With default options, a pre-pulled home-assistant image took an additional 314 seconds to start up. During this time, all podman commands I ran on my machine hung. The load of an 4 core, 8 thread system rose up to above 22. The system was mostly responsive for the duration of the copy, but Podman was not.

I tested disabling the ext4 journal as well as other options. The only option I found that made any meaningful difference was adding nobarrier to the mount options. In my case, this reduced initial container start time from 314 seconds to 66 seconds. Note that this option is probably not safe in most circumstances, though if you have a dedicated filesystem for container image storage, it's probably okay.

Then I moved on to testing btrfs. btrfs performed the best. Starting the Home Assistant container with a pre-pulled image on btrfs took 11 seconds (and 13 seconds on a subsequent test.) btrfs also had the best deduplication performance. df showed no difference in disk usage from pre-pulling the image to after the container was started.

Finally, I tested XFS. XFS performance was in between ext4 and btrfs. I did not see any deadlock like reported by other users. But I'm not entirely sure XFS was using reflinks with Podman. My first test with XFS started a pre-pulled Home Assistant container in 18 seconds, but a subsequent test took nearly twice as long. Also, the df output did not seem to indicate any deduplication. With a test file, creating a 1 GB file, cp --reflink=always to another name, and a chown of the new file did not show any increase in disk usage -- so I'm not sure what happened here. Perhaps an issue with overlayfs or Podman in my configuration.

I'm hopeful that ZFS 2.2 will perform similarly to btrfs. But it's possible that I'll see similar issues to that of XFS, given the interaction with overlayfs.

I understand that this is a complicated problem, and that fuse-overlayfs can be used as a workaround. But the lockup of podman is a bit of an issue, and it'd be nice if there were some way to speed up the process if it is known ahead of time that an chown of the image will be needed. I've found fuse-overlayfs performance to be pretty poor, especially on lager images (like Home Assistant.)

It sounds like rootless idmapped file systems is also a potential solution -- is there somewhere to follow along on that progress? Would that be a kernel change, or a Podman change?

@giuseppe
Copy link
Member

@mhoran I guess you are running as rootless? In this case, idmapped mounts won't help, since the kernel doesn't support it. At the moment, with rootless, the only way to have a dynamic IDs mapping at runtime is to use fuse-overlayfs for the storage. It is a FUSE file system, so it is inherently slower than native overlay, but it works quite well if you use the image only for reading files and use volumes for I/O intensive operations.

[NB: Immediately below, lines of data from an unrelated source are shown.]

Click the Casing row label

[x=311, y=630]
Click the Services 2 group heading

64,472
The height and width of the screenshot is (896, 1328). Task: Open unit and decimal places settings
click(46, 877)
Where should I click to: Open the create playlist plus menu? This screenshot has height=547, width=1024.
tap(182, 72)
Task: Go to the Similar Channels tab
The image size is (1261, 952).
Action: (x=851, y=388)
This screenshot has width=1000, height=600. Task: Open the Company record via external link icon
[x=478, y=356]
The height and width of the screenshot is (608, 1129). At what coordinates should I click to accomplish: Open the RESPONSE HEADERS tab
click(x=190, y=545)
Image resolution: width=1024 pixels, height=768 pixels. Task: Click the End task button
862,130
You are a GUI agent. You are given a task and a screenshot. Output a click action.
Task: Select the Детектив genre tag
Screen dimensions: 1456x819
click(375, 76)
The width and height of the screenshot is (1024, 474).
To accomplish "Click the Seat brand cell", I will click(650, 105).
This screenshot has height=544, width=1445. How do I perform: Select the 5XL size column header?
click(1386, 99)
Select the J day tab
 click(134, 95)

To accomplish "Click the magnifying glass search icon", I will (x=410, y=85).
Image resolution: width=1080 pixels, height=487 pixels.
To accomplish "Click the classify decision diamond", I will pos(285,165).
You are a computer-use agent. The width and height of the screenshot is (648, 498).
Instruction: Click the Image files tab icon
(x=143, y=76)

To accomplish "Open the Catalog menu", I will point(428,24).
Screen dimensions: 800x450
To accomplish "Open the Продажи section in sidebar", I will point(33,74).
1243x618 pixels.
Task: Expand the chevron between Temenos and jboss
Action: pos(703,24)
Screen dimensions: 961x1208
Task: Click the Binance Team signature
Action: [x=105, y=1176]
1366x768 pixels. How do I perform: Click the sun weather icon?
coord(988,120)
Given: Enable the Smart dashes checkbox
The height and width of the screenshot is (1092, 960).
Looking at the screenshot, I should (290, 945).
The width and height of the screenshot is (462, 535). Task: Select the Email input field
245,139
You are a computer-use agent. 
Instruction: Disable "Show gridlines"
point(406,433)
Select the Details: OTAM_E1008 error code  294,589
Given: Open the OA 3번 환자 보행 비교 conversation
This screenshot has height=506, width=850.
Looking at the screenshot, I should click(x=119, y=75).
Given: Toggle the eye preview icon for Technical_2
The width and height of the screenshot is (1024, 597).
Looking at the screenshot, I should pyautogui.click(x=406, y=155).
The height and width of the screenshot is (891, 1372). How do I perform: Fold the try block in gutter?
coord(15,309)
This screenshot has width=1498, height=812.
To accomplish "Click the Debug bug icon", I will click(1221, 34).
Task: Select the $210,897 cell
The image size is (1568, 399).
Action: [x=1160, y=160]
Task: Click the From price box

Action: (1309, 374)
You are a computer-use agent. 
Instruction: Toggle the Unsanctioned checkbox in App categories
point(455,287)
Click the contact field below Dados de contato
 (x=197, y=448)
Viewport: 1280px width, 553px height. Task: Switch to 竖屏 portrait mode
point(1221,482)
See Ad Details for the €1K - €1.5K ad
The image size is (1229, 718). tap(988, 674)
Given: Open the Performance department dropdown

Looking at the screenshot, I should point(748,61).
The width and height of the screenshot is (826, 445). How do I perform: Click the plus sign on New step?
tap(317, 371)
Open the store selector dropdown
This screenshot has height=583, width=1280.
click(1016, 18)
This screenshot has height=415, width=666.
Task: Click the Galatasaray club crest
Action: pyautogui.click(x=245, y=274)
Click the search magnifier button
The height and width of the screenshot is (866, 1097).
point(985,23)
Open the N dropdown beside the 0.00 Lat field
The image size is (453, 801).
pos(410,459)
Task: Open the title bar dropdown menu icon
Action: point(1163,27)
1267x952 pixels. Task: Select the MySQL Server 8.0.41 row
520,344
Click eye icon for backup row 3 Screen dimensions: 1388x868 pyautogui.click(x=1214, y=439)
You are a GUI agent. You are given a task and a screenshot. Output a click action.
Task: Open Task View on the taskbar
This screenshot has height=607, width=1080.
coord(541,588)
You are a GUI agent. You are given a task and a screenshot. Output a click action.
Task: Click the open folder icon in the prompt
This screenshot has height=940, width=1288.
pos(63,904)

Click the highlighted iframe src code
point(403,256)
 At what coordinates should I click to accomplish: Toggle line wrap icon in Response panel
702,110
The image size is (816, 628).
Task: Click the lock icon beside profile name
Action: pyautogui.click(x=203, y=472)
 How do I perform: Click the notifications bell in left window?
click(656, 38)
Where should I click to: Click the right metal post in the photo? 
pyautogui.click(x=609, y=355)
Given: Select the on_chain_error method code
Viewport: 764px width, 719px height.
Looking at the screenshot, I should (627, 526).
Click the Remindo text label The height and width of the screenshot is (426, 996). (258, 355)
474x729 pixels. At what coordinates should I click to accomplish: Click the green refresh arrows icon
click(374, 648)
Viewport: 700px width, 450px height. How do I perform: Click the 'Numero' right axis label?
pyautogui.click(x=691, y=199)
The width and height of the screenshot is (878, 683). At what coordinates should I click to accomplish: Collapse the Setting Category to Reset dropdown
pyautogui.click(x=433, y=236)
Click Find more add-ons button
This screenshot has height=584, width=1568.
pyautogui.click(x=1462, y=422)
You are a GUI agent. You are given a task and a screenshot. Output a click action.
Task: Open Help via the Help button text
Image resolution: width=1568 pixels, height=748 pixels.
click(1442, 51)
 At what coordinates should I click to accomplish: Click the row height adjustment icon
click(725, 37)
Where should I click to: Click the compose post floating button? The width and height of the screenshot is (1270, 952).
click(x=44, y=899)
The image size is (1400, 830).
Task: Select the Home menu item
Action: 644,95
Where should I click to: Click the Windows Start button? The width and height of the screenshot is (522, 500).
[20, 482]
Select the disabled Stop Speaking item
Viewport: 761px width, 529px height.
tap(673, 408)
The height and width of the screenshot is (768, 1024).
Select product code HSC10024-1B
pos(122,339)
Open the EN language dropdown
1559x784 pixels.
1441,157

Idmapped mounts should work fine for root, please pay attention that it is file system dependent, but BTFS, XFS and EXT4 should work fine with it, I am not sure about ZFS.

@mvmn
Copy link

mvmn commented Jan 31, 2024

How do I even pass something like --userns=keep-id to podman compose? It doesn't recognize this flag at all.

@rhatdan
Copy link
Member

rhatdan commented Jan 31, 2024

podman compose is just going to execute docker-compose which will communicate with the podman service, which would require the change.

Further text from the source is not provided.